Sturgeon confirmed in June 2016 that the Scottish government had formally agreed to draft legislation to allow a second independence referendum to take place. As the constitution is a reserved matter under the Scotland Act 1998, for a future referendum on Scottish independence to be legal under UK law, it would need to receive the consent of the British Parliament to take place.

Prior to the day the Prime Minister triggered Article 50, formally allowing the process of the United Kingdom leaving the European Union, the Scottish Parliament voted 69 to 59 in favour of another independence referendum. By the end of that week, on 30 March 2017, Sturgeon wrote to the Prime Minister requesting a Section 30 order, formally devolving the responsibility and power to the Scottish Government to plan for and hold another referendum on Scottish independence.

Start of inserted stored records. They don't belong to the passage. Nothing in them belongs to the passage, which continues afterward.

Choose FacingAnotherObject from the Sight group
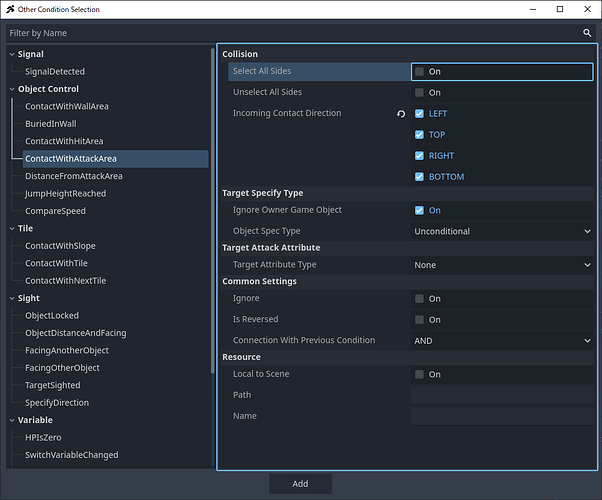(67, 350)
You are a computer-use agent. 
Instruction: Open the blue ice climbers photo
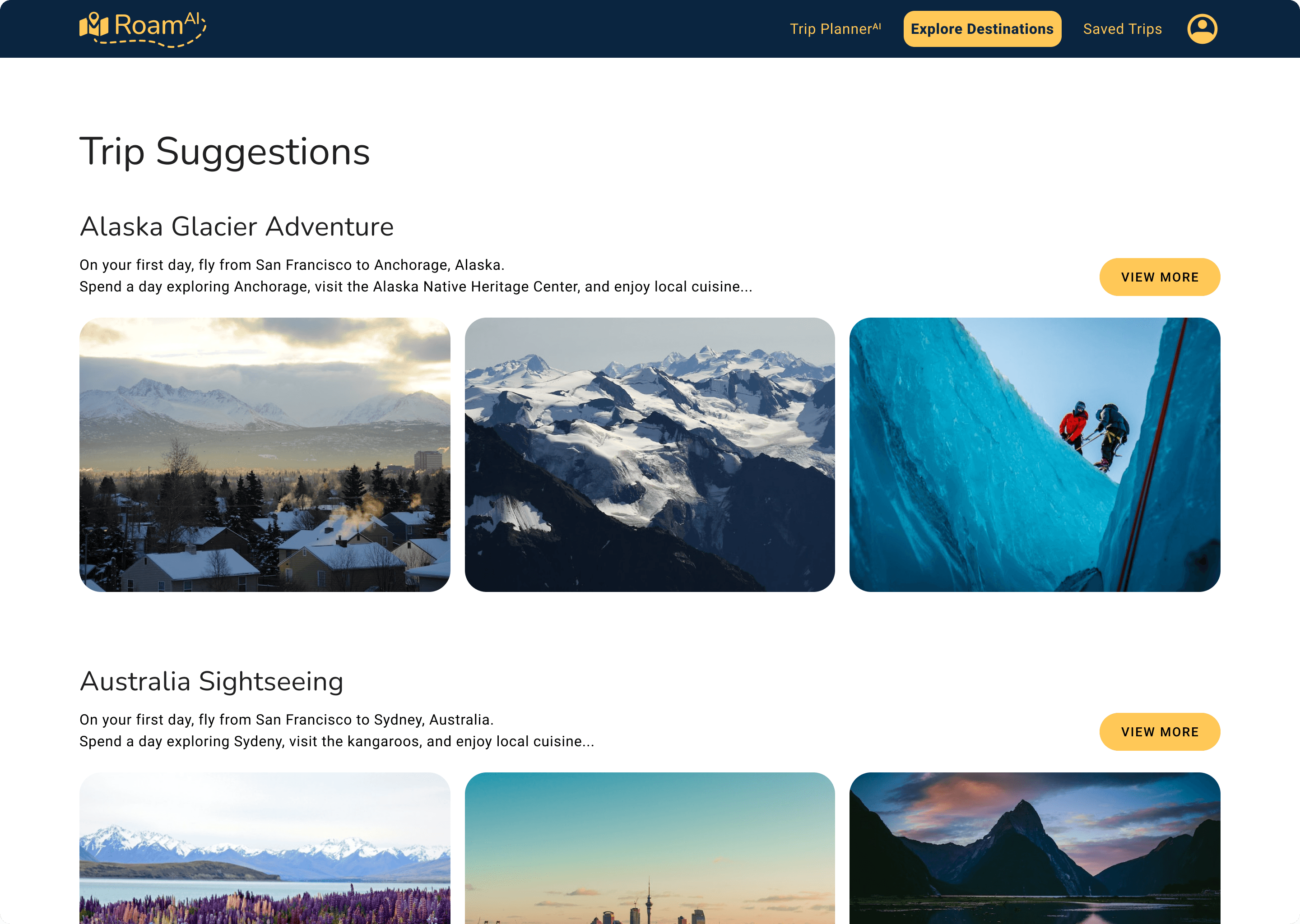pyautogui.click(x=1035, y=455)

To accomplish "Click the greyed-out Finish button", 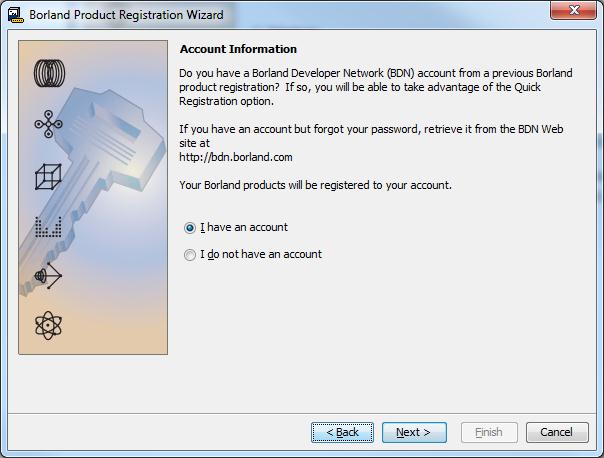I will [489, 432].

Previously, May and David Mundell, Secretary of State for Scotland, had both highlighted that as the negotiations began with the European Union on the United Kingdom's withdraw, it was important for Scotland to work with the UK Government to get the best exit deal for both the United Kingdom and Scotland, stating that "now is not the time for another referendum".

Following the 2017 UK general election, Sturgeon's government postponed legislation pertaining to the proposed second referendum on Scottish independence until at least autumn 2018. Following the outbreak of the COVID-19 pandemic, all plans for another referendum were put on hold.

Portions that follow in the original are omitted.